Exercise prompt: Write out all of the records exactly once more and skip the images.

Dataset records:
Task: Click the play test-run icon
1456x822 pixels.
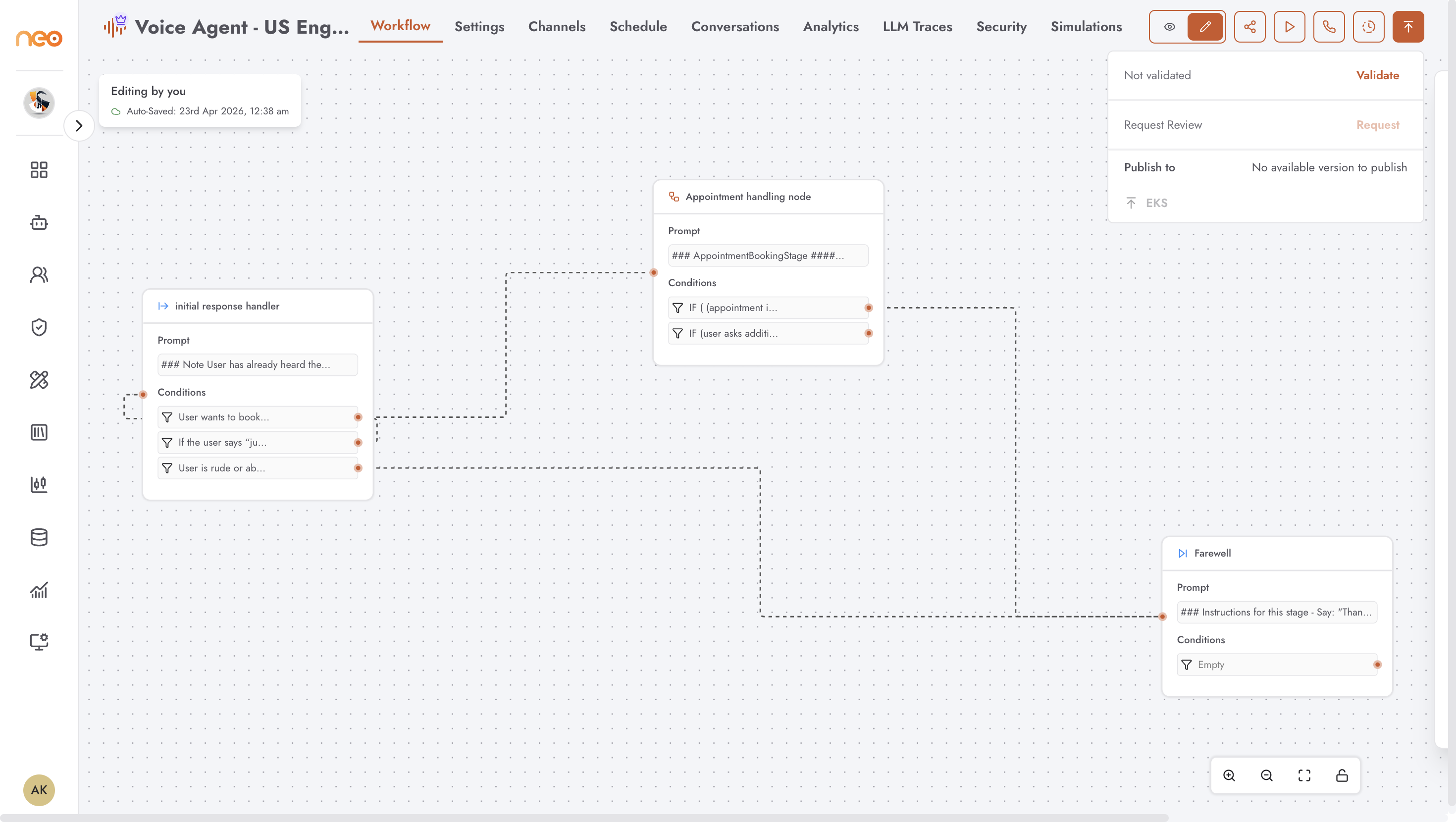Action: point(1289,27)
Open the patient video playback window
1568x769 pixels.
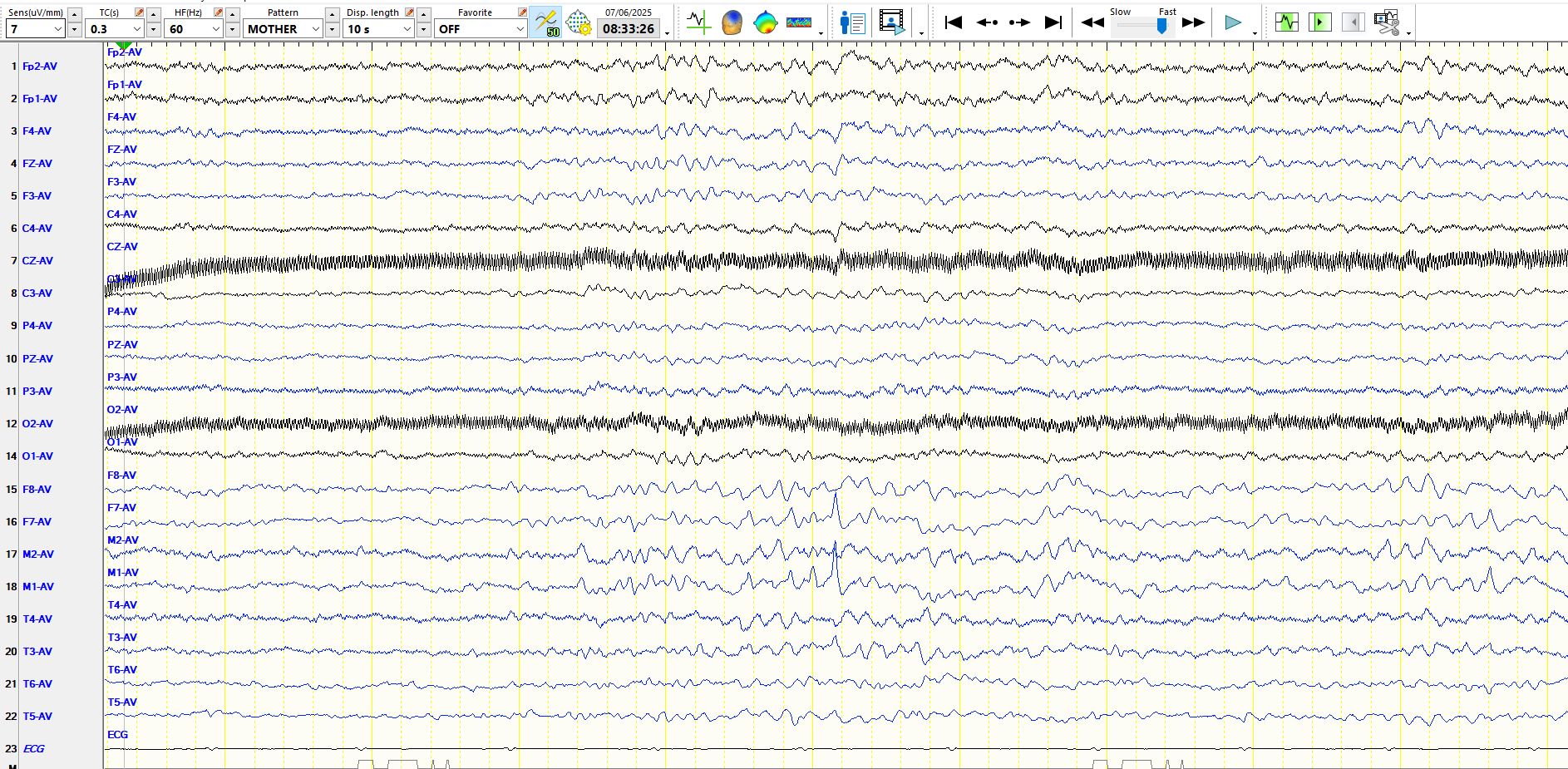pyautogui.click(x=891, y=22)
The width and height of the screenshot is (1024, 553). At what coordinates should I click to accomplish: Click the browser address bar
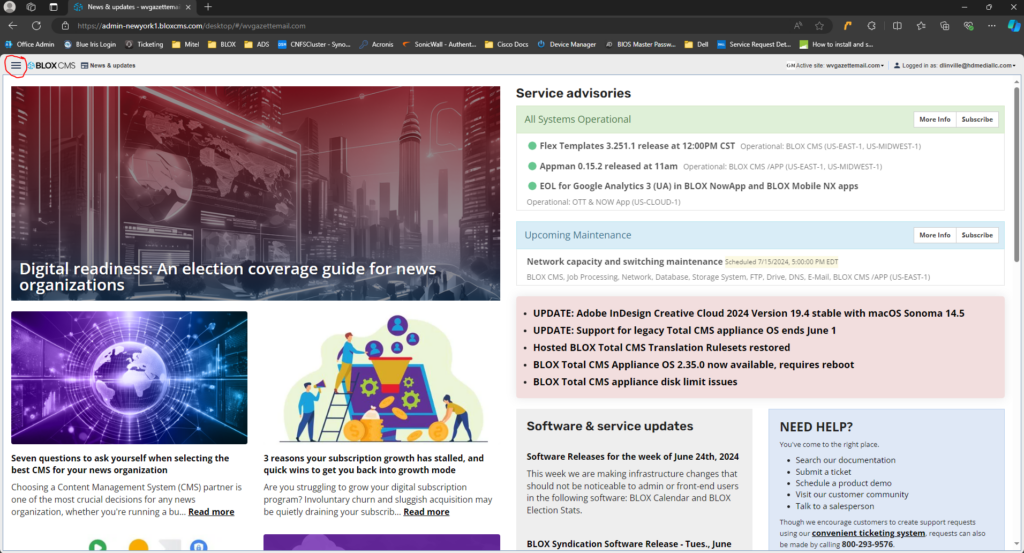(x=400, y=25)
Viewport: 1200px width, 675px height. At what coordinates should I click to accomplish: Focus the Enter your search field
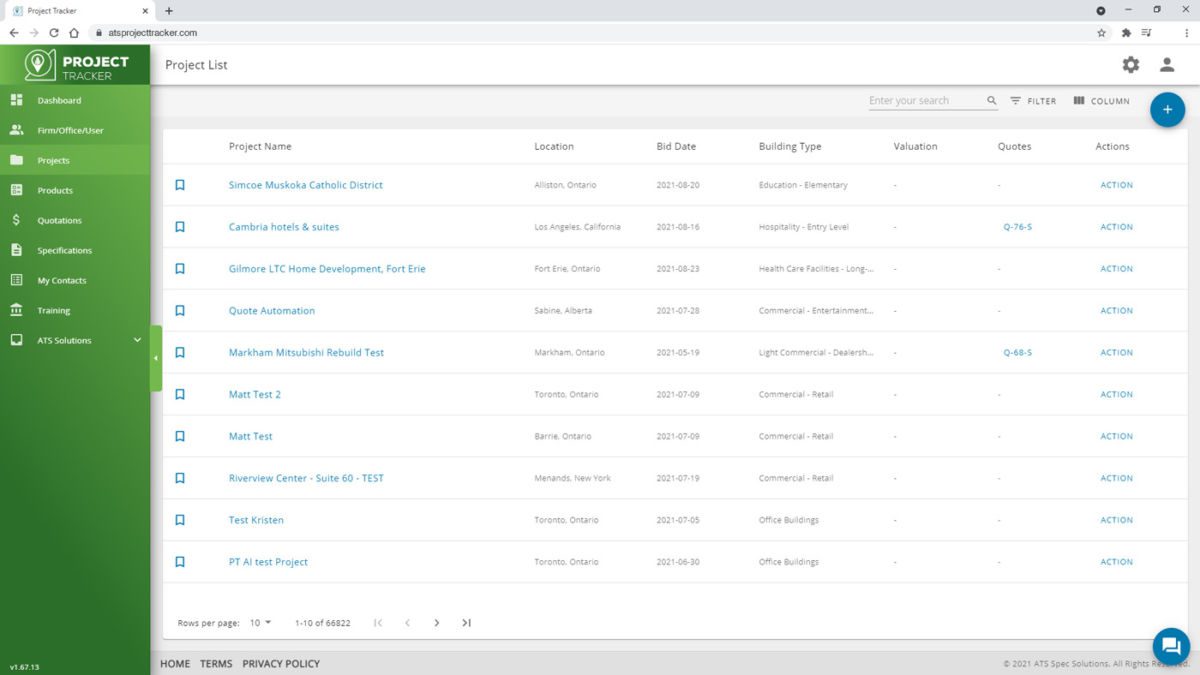926,101
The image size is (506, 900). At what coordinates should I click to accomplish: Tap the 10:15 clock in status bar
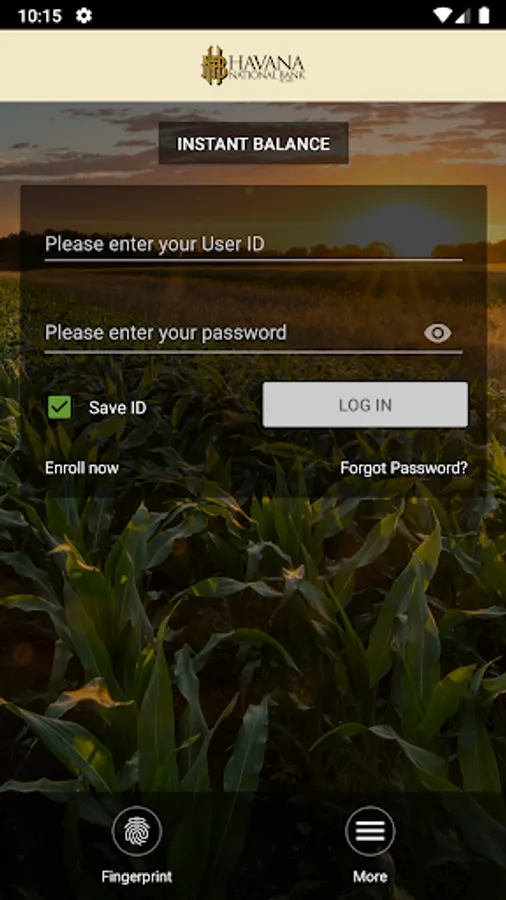(40, 15)
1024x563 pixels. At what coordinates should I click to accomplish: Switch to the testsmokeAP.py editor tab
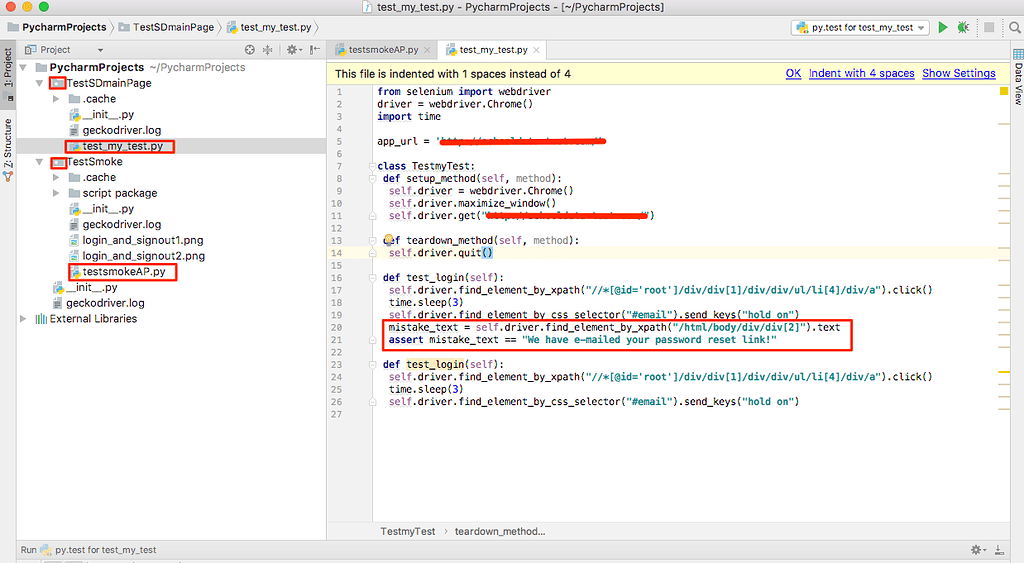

Task response:
Task: Click the play test-run icon
1456x822 pixels.
Action: point(1289,27)
Open the patient video playback window
1568x769 pixels.
pyautogui.click(x=891, y=22)
The width and height of the screenshot is (1024, 553). At what coordinates should I click to accomplish: Click the browser address bar
(x=400, y=25)
Viewport: 1200px width, 675px height. At what coordinates should I click to accomplish: Focus the Enter your search field
926,101
The image size is (506, 900). At what coordinates should I click to accomplish: Tap the 10:15 clock in status bar
(40, 15)
1024x563 pixels. At what coordinates should I click to accomplish: Switch to the testsmokeAP.py editor tab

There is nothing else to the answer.